* Testo mostrato *
···
Oppure se sai come compilare il kernel lanci genkernel --menuconfig e ti abiliti i driver che ti servono. (forse non builtin ma come modulo il supporto al tuo hardware dovrebbe sicuramente già essere nella configurazione di default).

In realtà installare gentoo è molto più facile di quanto sembra devi solo avere la pazienza di seguire la guida ufficiale ed armarti della santa pazienza necessaria ad aspettare che abbia finito di compilarti il sistema.

Nel caso pensassi di modificare le use flag sin dall'inizio voglio avvisarti di non provare assolutamente a mettere "doc" in make.conf prima di aver finito di compilare ed installare tutto e scaricare lo stage3-i686 non lo stage3-x86.

Per il resto chiedi e ti sarà spiegato.
···
* Materiale fornito *

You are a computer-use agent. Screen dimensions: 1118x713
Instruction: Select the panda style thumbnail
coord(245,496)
···
* Da svolgere *
1 - Riscrivi come elenco puntato il paragrafo del testo su Gentoo che inizia con «Nel caso pensassi di modificare le use flag», conservandone le indicazioni principali.
2 - Nel testo su Gentoo, quale comando si consiglia di lanciare per abilitare i driver necessari a chi sa compilare il kernel?
3 - Prosegui il testo su Gentoo a partire dalla sua ultima frase.

* Risposte per consegna *
1 -
Se si vogliono modificare le use flag fin dall'inizio:
- non inserire assolutamente "doc" in make.conf prima di aver finito di compilare e installare tutto;
- scaricare lo stage3-i686, non lo stage3-x86.

2 - genkernel --menuconfig

3 -
----------

## ago

grz x il benvenuto....cmq per il kernel ho parlato con un'amico programmatore ke mi aiuta a riscriverlo a dovere...mi interessava sapere solo se i driver da installare sono i sorgenti grezzi o con la procedura + facile...

----------

## Ic3M4n

la procedura facile. emerge pacchetto scarica i sorgenti li compila e fa tutto il resto. questa è pigrizia lo so, ma i pc servono alle persone pigre.

----------

## ago

ah..bene...pensavo dovessi compilarle tutte io...e poi vlv saper un'altra cosa...guardando qst link http://www.gentoo.org/main/en/where.xml ci sono varie versioni... ke differenza c'e tra universal e minimal...e poi cm mai ci sono live cd e live dvd ?ha più prestazioni il dvd?inoltre la versione ia64 sarebbe x gli intel?

----------

## MajinJoko

te l'ha già segnalato djinnZ, ma visto che sembri un pò troppo pigro per leggerti il regolamento, il punto principale è: niente linguaggio stile sms.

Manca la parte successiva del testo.